The exercise:
Copy the listing from its start down through the line containing "(336, 1444)", replacing "Given:" with "Instruction:" and keeping everything else unchanged.

Item coordinate data
§
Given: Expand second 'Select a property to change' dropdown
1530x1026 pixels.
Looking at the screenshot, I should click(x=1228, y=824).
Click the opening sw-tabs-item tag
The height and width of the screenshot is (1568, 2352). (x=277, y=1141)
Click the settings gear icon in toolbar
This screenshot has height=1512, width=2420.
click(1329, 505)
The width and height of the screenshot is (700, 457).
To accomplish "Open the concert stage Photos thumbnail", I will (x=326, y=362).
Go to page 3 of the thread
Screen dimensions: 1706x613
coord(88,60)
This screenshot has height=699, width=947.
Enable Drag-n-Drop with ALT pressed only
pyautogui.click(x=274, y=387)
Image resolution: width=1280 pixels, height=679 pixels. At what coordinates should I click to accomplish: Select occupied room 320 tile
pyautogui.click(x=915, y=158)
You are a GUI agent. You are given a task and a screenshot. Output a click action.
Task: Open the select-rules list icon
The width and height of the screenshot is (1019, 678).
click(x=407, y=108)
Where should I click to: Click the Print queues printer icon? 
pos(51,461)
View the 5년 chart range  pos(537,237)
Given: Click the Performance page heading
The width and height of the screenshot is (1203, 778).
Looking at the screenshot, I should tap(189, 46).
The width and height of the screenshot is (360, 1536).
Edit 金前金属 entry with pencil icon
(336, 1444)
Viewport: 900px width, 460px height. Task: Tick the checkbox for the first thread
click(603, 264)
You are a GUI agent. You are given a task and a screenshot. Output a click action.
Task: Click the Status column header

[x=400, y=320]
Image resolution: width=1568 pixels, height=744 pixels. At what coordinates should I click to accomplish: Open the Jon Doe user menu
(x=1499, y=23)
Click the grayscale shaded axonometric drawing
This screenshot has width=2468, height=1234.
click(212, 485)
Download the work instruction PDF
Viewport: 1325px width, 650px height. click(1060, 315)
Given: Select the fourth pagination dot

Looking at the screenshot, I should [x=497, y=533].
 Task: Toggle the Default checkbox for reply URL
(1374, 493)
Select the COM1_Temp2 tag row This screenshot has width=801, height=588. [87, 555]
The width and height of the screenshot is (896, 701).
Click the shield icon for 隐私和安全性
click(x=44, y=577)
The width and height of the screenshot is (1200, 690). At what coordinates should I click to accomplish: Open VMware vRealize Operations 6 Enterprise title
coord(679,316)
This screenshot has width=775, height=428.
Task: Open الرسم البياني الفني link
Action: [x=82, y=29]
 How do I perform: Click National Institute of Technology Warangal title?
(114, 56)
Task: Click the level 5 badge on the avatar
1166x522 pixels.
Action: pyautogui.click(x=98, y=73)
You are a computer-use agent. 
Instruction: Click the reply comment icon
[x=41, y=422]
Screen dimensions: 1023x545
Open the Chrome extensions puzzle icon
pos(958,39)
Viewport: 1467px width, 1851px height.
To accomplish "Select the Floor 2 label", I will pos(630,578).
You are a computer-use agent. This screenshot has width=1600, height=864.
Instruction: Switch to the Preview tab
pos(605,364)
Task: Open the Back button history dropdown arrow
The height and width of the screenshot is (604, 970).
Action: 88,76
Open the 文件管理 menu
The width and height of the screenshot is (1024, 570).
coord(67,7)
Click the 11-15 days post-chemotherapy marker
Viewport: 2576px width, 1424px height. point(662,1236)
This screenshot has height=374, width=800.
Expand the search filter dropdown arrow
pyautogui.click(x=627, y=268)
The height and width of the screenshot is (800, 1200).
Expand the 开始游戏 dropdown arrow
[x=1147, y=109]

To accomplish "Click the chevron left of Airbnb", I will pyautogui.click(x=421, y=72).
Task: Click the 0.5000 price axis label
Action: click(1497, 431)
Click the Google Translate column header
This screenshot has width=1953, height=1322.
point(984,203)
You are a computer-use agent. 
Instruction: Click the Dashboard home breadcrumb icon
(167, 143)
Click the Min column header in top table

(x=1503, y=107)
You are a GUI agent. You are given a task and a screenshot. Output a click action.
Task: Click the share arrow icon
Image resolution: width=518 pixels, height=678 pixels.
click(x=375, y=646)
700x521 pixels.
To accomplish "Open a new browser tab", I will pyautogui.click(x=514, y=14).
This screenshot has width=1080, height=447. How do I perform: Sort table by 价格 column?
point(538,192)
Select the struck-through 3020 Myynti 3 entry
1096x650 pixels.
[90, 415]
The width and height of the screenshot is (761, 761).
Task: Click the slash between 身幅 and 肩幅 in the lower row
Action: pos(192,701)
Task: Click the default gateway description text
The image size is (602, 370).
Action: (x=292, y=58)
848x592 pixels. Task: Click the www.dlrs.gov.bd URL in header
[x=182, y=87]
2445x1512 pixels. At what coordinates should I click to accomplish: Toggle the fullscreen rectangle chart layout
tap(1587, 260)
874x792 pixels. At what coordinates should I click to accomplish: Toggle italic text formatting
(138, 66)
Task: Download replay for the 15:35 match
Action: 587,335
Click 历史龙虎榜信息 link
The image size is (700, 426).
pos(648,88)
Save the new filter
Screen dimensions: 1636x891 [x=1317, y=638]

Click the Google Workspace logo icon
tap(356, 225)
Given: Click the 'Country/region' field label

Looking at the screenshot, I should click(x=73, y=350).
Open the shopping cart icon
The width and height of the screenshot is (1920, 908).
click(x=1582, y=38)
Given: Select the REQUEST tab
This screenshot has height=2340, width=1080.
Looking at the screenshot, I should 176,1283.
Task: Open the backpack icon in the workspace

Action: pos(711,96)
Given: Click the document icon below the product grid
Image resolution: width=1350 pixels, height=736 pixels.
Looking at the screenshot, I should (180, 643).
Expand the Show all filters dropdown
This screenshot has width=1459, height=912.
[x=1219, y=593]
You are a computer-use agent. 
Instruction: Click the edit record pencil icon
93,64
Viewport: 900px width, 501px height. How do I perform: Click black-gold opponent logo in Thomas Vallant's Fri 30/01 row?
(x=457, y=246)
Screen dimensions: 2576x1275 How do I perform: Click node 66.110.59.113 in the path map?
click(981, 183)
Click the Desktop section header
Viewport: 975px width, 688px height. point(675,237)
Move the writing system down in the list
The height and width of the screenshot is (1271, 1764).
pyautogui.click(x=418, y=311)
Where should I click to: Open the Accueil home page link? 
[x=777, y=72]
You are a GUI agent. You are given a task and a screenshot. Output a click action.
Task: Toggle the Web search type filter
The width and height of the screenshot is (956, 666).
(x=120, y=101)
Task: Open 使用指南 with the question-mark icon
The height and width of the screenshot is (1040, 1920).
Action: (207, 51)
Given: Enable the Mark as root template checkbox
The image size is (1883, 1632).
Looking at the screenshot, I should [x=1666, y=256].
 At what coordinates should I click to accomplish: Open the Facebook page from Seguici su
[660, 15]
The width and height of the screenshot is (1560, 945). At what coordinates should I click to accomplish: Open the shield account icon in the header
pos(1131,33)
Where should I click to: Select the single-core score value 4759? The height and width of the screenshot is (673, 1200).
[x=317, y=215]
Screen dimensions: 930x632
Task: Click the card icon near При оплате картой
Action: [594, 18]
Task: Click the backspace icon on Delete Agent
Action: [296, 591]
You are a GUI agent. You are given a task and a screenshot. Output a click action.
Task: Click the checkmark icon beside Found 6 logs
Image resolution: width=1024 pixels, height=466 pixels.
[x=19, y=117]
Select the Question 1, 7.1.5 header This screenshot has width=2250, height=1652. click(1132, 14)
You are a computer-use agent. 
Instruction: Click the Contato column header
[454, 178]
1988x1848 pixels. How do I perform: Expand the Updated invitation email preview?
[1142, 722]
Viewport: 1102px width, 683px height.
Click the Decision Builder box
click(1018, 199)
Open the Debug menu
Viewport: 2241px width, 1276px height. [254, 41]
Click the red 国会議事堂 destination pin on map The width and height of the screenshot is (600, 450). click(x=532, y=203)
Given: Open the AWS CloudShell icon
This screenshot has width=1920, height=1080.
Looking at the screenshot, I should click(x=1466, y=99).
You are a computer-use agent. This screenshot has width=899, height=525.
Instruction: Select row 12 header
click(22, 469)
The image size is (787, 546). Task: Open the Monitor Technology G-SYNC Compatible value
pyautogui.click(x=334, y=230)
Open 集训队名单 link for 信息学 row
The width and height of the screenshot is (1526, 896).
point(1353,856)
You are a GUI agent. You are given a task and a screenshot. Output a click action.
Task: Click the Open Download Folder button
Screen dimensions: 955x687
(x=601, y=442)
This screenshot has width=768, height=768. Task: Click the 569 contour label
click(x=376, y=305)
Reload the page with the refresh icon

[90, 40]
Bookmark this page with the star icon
§
Task solution:
Instruction: Expand second 'Select a property to change' dropdown
1530x1026 pixels.
Looking at the screenshot, I should click(x=1228, y=824).
Click the opening sw-tabs-item tag
The height and width of the screenshot is (1568, 2352). (x=277, y=1141)
Click the settings gear icon in toolbar
This screenshot has height=1512, width=2420.
click(1329, 505)
The width and height of the screenshot is (700, 457).
To accomplish "Open the concert stage Photos thumbnail", I will (x=326, y=362).
Go to page 3 of the thread
Screen dimensions: 1706x613
coord(88,60)
This screenshot has height=699, width=947.
Enable Drag-n-Drop with ALT pressed only
pyautogui.click(x=274, y=387)
Image resolution: width=1280 pixels, height=679 pixels. At what coordinates should I click to accomplish: Select occupied room 320 tile
pyautogui.click(x=915, y=158)
You are a GUI agent. You are given a task and a screenshot. Output a click action.
Task: Open the select-rules list icon
The width and height of the screenshot is (1019, 678).
click(x=407, y=108)
Where should I click to: Click the Print queues printer icon? 
pos(51,461)
View the 5년 chart range  pos(537,237)
Instruction: Click the Performance page heading
The width and height of the screenshot is (1203, 778).
Looking at the screenshot, I should tap(189, 46).
The width and height of the screenshot is (360, 1536).
Edit 金前金属 entry with pencil icon
(336, 1444)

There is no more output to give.